▶ [DIRECTIONS]:
Please copy out the items word for word, from the line containing "Given: Click the Apps Space grid icon" through the line containing "Looking at the screenshot, I should [x=894, y=30].", both lines included. Leave the pictures out of your answer.
--- Begin DATA SUPPLIED ---
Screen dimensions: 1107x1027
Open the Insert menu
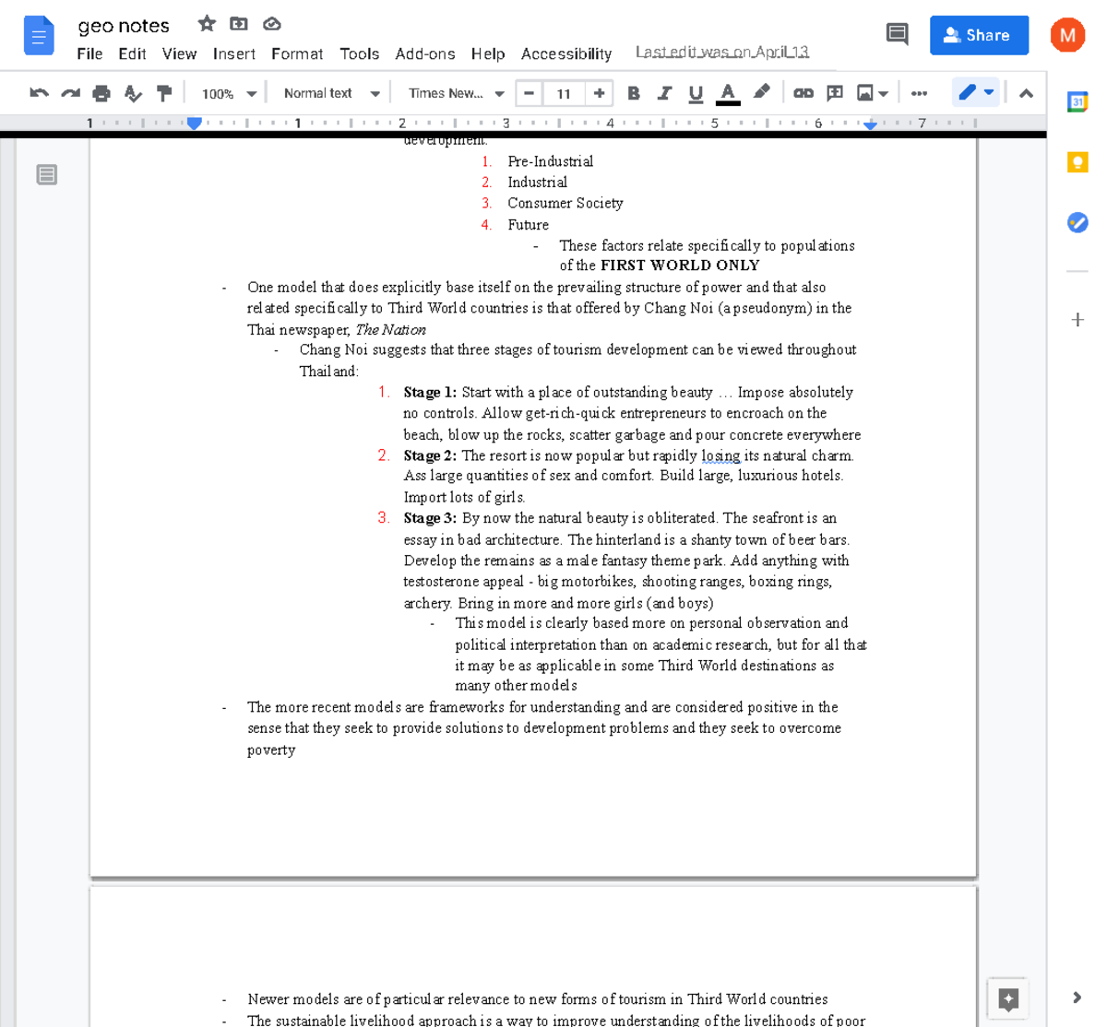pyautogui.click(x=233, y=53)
--- End DATA SUPPLIED ---
--- Begin DATA SUPPLIED ---
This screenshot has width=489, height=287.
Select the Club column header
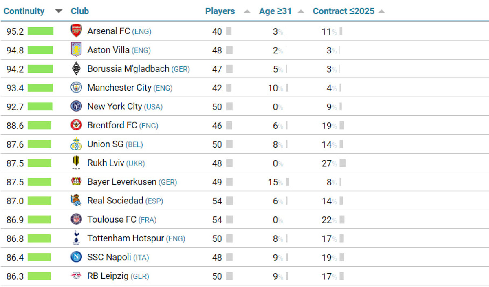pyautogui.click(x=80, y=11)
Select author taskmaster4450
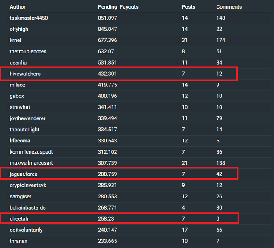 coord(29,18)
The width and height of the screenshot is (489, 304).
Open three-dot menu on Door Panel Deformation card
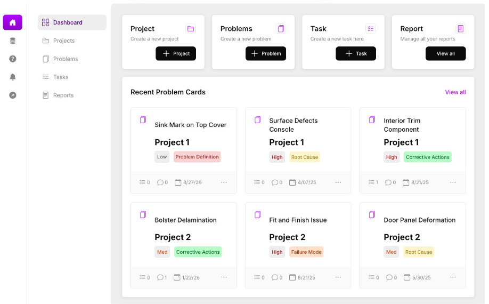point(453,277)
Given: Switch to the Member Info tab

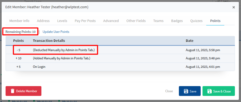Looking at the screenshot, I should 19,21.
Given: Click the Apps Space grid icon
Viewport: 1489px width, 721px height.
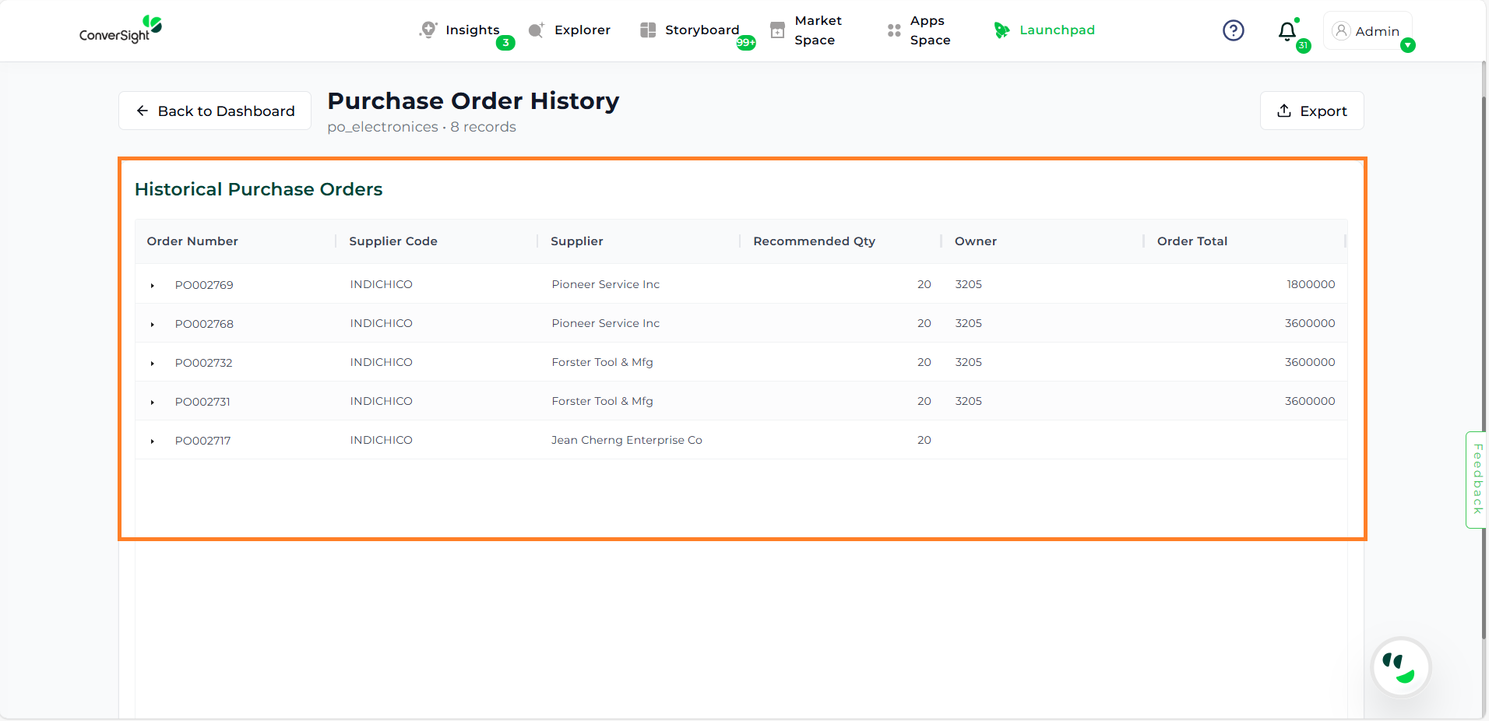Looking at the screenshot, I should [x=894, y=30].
--- End DATA SUPPLIED ---
▶ [OUTPUT]:
Given: Click the Apps Space grid icon
Viewport: 1489px width, 721px height.
Looking at the screenshot, I should [x=894, y=30].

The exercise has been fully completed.